Strategies for Approaching BTK Inhibitor Resistance and Mutations Among Patients With Chronic Lymphocytic Leukemia
At the 2025 Lymphoma, Leukemia & Myeloma (LL&M) Winter Symposium in Miami, Florida, Matthew Davids, MD, MMSc, Dana-Farber Cancer Institute, Boston, Massachusetts, discusses strategies to consider concerning BTK inhibitor resistance and mutations in the treatment of patients with CLL.
Transcript:
I'm Dr Matthew Davids from Dana-Farber Cancer Institute and Harvard Medical School in Boston, and I'm very happy to be here in sunny Miami Beach at the LL&M Winter Symposium. I had the pleasure of speaking at this meeting on BTK inhibitor resistance updates.
I started my talk by focusing on some of the historical data with BTK mutations, particularly in the covalent BTK inhibitors. This goes back to the early days of ibrutinib where the C481S BTK mutation was first identified, but we now have evolving data with ibrutinib to know that that is a very common mutation for patients who do progress. We're also now widely using acalabrutinib and zanubrutinib in clinical practice, and it turns out that this C481 type of mutation is also the most common reason why patients with those drugs develop resistance.
But also with acalabrutinib and zanubrutinib, we've seen a spectrum of different mutations that are less common than we see with ibrutinib. For example, with acalabrutinib, there's a T474 gatekeeper mutation, and with zanubrutinib there's an L528W kinase mutation. Why is that important? Well, it's because we have other BTK inhibitors that are now approved and in development called non-covalent BTK inhibitors.
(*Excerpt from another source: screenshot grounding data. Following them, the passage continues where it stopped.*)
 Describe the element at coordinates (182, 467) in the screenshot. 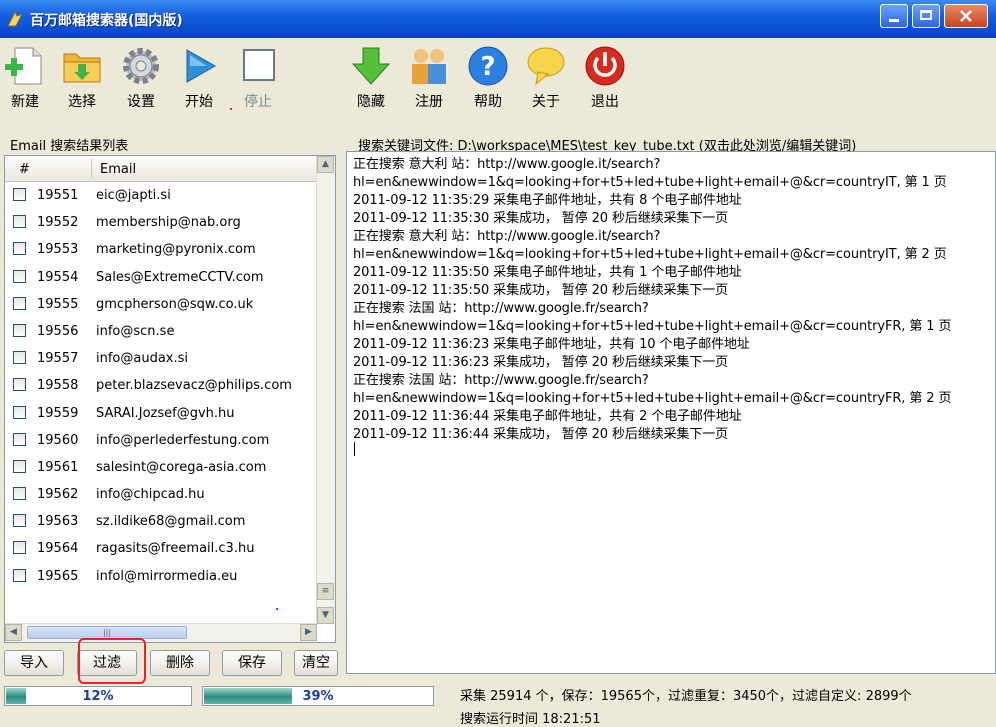

I see `row-email: salesint@corega-asia.com` at that location.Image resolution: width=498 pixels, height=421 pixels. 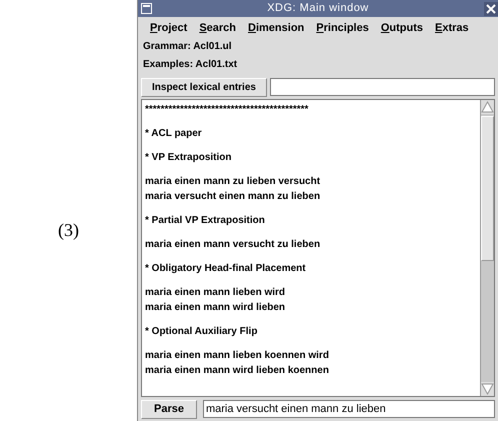 What do you see at coordinates (169, 409) in the screenshot?
I see `parse-button: Parse` at bounding box center [169, 409]. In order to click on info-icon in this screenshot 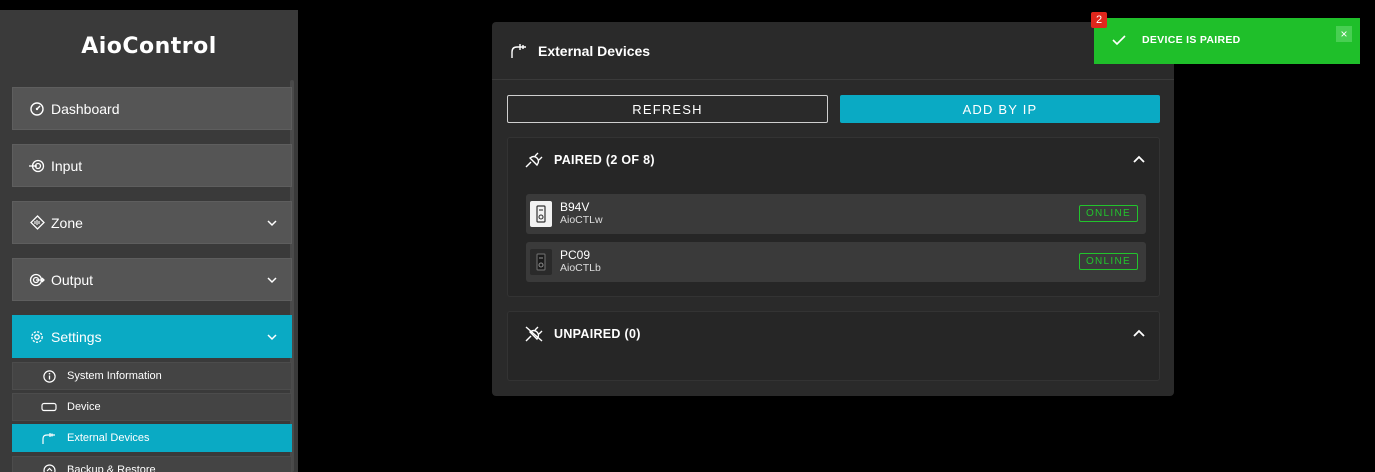, I will do `click(49, 376)`.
One of them is pirtobrutinib, which received accelerated approval in relapsed CLL. Pirtobrutinib is very active against a wide variety of mutations.
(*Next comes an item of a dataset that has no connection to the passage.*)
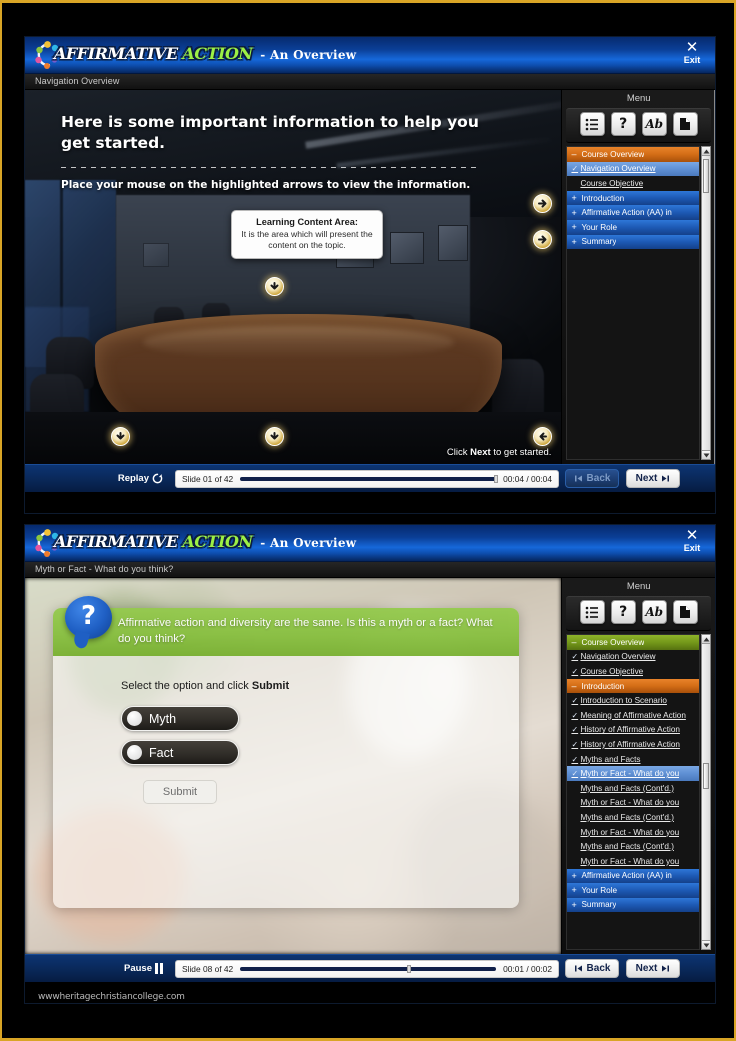 The width and height of the screenshot is (736, 1041). I want to click on pause-button: Pause, so click(100, 968).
I discussed how effective per ibrutinib is against the C481 BTK mutations, but per ibrutinib can be resistant to certain mutations like L528W, and so this does start to raise questions about the optimal sequence of giving these different BTK inhibitors in practice. We reviewed some of the translational data with ibrutinib showing that the drug can very effectively clear these BTK C481 clones, while at the same time you see outgrowth of the 474 and the L528W clones in the patients on pirtobrutinib.
What do we do for these patients then who are going to progress on pirtobrutinib? In my talk, I also covered some of the exciting new data on BTK degrader drugs. There's 2 of them now, one from Nurix and one from BeiGene. We saw data at the ASH meeting in very heavily pretreated patients with a variety of different genetic mutations, including several different types of BTK mutations. And these drugs led to about a 75% to 80% overall response rate (ORR) in these very heavily pretreated patients, suggesting that this could be a legitimate new option to explore further. It's early days, so we don't know about the durability yet of these BTK degraders, but they certainly do look promising.
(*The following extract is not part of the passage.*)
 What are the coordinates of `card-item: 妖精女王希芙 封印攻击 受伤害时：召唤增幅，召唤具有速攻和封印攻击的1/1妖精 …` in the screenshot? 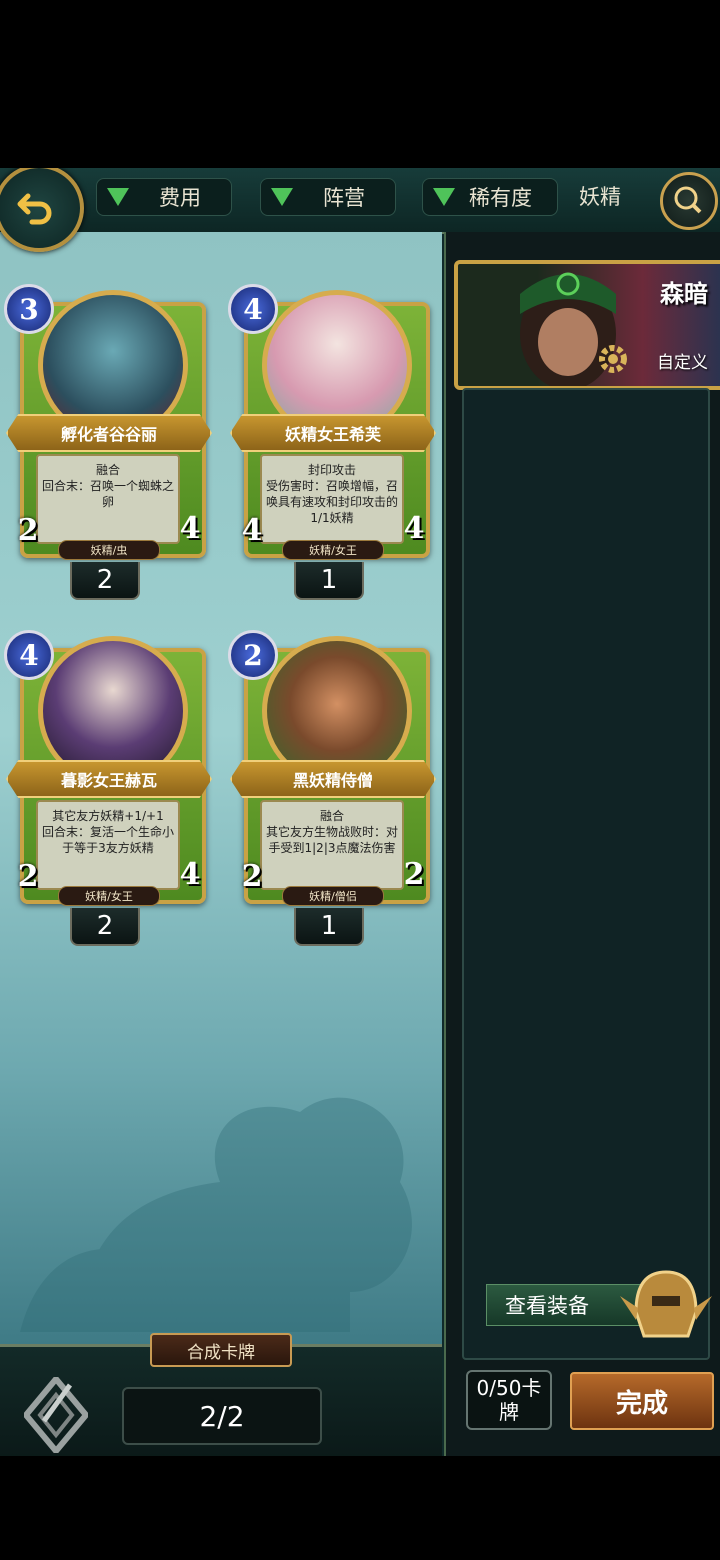 It's located at (331, 438).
In the final part of my talk, I looked at some in vitro data that we looked at looking at different BTK mutations and the activity of all these different BTK inhibitor drugs that we've been discussing. Although it's just lab data, I think it is potentially informative for clinical practice because what you find is a different spectrum of activity of each of these BTK inhibitors against each of the different mutations that we've been discussing.
While right now I wouldn't necessarily recommend routine testing for BTK mutations in all patients with BTK inhibitor therapy in CLL, I do think the field is moving in that direction because you could imagine a scenario in the future where you have a patient progressing on one BTK inhibitor, and then you can do the resistance mutation testing, and that will help to inform the optimal choice of BTK inhibitor in the next line of therapy, based on the pattern of sensitivity that you see.
There is a lot of interesting new data in this space—certainly a lot we need to learn still. Active translational research in this field remains important.
Source:
Davids M. Updates in the Management of BTK Resistance & Mutations. Presented at Lymphoma, Leukemia & Winter Symposium; February 7-9, 2025. Miami, Florida.